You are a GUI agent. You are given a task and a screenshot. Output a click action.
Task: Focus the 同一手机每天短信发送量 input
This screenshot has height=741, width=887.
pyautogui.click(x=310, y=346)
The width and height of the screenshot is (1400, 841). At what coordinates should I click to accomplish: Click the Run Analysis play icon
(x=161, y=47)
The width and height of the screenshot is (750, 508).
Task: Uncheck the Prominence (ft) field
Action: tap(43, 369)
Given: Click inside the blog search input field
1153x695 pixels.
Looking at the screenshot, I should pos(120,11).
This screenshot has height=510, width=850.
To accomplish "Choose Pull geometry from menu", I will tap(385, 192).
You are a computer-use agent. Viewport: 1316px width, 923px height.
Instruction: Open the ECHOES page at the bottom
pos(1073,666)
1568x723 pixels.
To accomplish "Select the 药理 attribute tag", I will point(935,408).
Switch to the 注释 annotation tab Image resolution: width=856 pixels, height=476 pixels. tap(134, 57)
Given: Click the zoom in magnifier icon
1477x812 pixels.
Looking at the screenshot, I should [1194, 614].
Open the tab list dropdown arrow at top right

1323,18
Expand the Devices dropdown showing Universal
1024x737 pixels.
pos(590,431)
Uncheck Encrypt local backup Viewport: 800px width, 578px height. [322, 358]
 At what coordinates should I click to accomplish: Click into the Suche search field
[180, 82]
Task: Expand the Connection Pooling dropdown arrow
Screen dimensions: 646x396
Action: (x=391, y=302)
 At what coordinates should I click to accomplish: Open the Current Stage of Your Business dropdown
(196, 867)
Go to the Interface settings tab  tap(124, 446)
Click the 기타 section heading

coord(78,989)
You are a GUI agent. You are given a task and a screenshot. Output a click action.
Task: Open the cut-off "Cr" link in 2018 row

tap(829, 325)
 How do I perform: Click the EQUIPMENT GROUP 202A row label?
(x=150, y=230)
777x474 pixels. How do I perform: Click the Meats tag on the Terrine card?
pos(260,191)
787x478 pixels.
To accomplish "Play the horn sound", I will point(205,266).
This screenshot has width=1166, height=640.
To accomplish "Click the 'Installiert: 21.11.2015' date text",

### Task directions
The full listing should be duplicated exactly, line by line.

### Task response
You are a GUI agent. You are given a task and a screenshot. Output a click action.
Task: Focus the 同一手机每天短信发送量 input
This screenshot has height=741, width=887.
pyautogui.click(x=310, y=346)
The width and height of the screenshot is (1400, 841). At what coordinates should I click to accomplish: Click the Run Analysis play icon
(x=161, y=47)
The width and height of the screenshot is (750, 508).
Task: Uncheck the Prominence (ft) field
Action: tap(43, 369)
Given: Click inside the blog search input field
1153x695 pixels.
Looking at the screenshot, I should pos(120,11).
This screenshot has height=510, width=850.
To accomplish "Choose Pull geometry from menu", I will tap(385, 192).
You are a computer-use agent. Viewport: 1316px width, 923px height.
Instruction: Open the ECHOES page at the bottom
pos(1073,666)
1568x723 pixels.
To accomplish "Select the 药理 attribute tag", I will point(935,408).
Switch to the 注释 annotation tab Image resolution: width=856 pixels, height=476 pixels. tap(134, 57)
Given: Click the zoom in magnifier icon
1477x812 pixels.
Looking at the screenshot, I should [1194, 614].
Open the tab list dropdown arrow at top right

1323,18
Expand the Devices dropdown showing Universal
1024x737 pixels.
pos(590,431)
Uncheck Encrypt local backup Viewport: 800px width, 578px height. [322, 358]
 At what coordinates should I click to accomplish: Click into the Suche search field
[180, 82]
Task: Expand the Connection Pooling dropdown arrow
Screen dimensions: 646x396
Action: (x=391, y=302)
 At what coordinates should I click to accomplish: Open the Current Stage of Your Business dropdown
(196, 867)
Go to the Interface settings tab  tap(124, 446)
Click the 기타 section heading

coord(78,989)
You are a GUI agent. You are given a task and a screenshot. Output a click action.
Task: Open the cut-off "Cr" link in 2018 row

tap(829, 325)
 How do I perform: Click the EQUIPMENT GROUP 202A row label?
(x=150, y=230)
777x474 pixels. How do I perform: Click the Meats tag on the Terrine card?
pos(260,191)
787x478 pixels.
To accomplish "Play the horn sound", I will point(205,266).
This screenshot has width=1166, height=640.
To accomplish "Click the 'Installiert: 21.11.2015' date text",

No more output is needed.